Kennedy, of course, completely bastardized any shred of dignity that remained in his soul back in 2016 when he proclaimed that he’d RATHER DRINK WEEDKILLER than betray one Donald Trump on who’s coattails he was running (for the third time after losing the first two) for the Senate.

At least he’s held to that dogma, especially with his latest appearance on Fox News where he completely buried his head in Trump’s flabby, pasty-white derriere by declaring, “We’re going to get President Trump’s nominees confirmed…I don’t take that as being a problem.”

Really? Well, then, Mr. Foghorn Leghorn, please tell us just what it would take for you to perceive something as being a problem.

Let me repeat that. One-time liberal Democrat now a John Birchite Republican U.S. Sen. John Neely Kennedy, a graduate of Vanderbilt University and a Rhodes Scholar actually said, “We’re going to get President Trump’s nominees confirmed…I don’t take that as being a problem.”

Let that soak in, folks.

  • Kennedy apparently is just fine with having the likes of Matt Gaetz, who resigned just before a House Ethics Committee report on his alleged pedophilic activities was to be released (more on that in a bit), for nomination to the nation’s highest legal office, U.S. Attorney General, who will preside of the U.S. Department of Justice.
  • Kennedy is okay with a secretary of defense, Pete Hegseth who has sexual assault charges hanging over his head as well.
  • He’s hunky-dory with a health secretary (Robert F. Kennedy, Jr.) who is a complete, worm-brained nut case and a conspiracy theorist nonpareil.
  • Somehow, he must be satisfied with Tulsi Gabbard, said to be a national security risk, as, of all things, director of national intelligence.
  • And he apparently has no problem with puppy-killing Kristi Noem, aka “Airhead,” as secretary of the Department of Homeland Security.

Of course, once vetted, each of these nominees could be proven to be squeaky clean. It’s not at all likely, but it’s at least remotely possible.

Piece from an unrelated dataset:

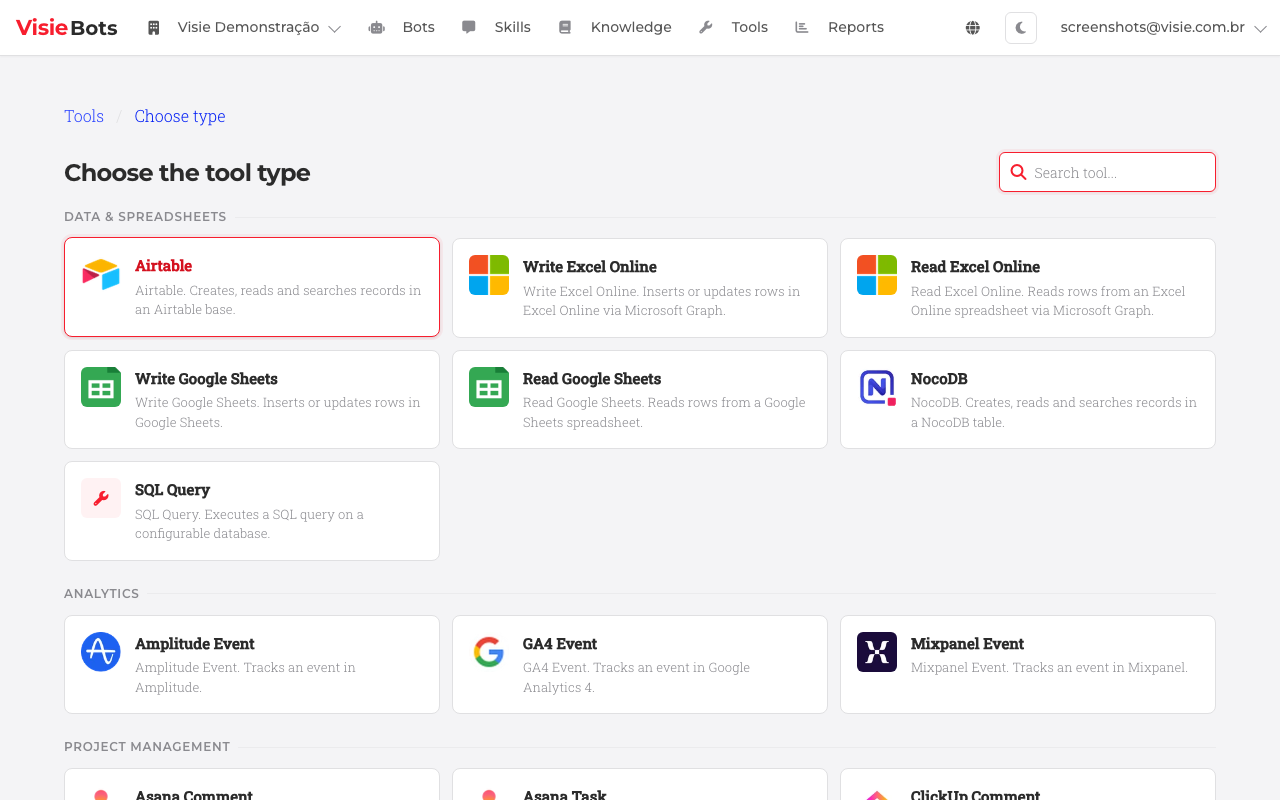Open the Bots section

tap(417, 27)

But to give the blanket approval at this stage as Kennedy has obviously done amounts to nothing but a display of Kennedy’s continued unquestioning fealty to his lord and master – while managing to completely ignore any pretense of independence or any attempt to invoke the checks and balances system under which our government was established in the first place.

Now let us turn our attention to that other Louisiana demagogue – Mike Johnson.

As recently as Wednesday, Johnson told reporters that as speaker he could not be involved in deciding whether or not to release that ethics report on Gaetz.

But then, just as he did when the House was on the verge of approving a bipartisan border bill a couple of months ago, he talked to Donald Trump.

And things suddenly changed.

Wow, did they change.

Just as that border bill suddenly evaporated, so now is Johnson saying that he plans to urge House Ethics Committee Chairman Michael Guest NOT TO PROVIDE the Gaetz report to the Senate Judiciary Committee.

Instead of a porn-monitoring app on his cell phone, perhaps Johnson should consider a Trump guidance-app in order to avoid future embarrassing leadership U-turns.

“The rules of the House have always been that a former member (remember, Gaetz resigned just before the report was due out) is beyond the jurisdiction of the Ethics Committee,” Johnson said just two days later, on Friday.

He offered that attitude adjustment immediately after meeting with Trump at Mar-a-Lago. What a coincidence!

Releasing the report, Johnson said, would set a “terrible precedent” and “open up a Pandora’s box.”

Not so, said a spokesman for Democratic Sen. Dick Durbin of Illinois, chairman of the Senate Judiciary Committee. The spokesperson said there was “longstanding precedent” in both the House and Senate for releasing ethics investigations after a subject member’s resignation.

So, there you have it folks. The continued practice of the usual high standards of Louisiana politicians when it comes to supporting proposals that conflict with everything sane and logical.

It’s enough to make the most optimistic among us cynical.

But it’s just another day in the life of the political contortionist.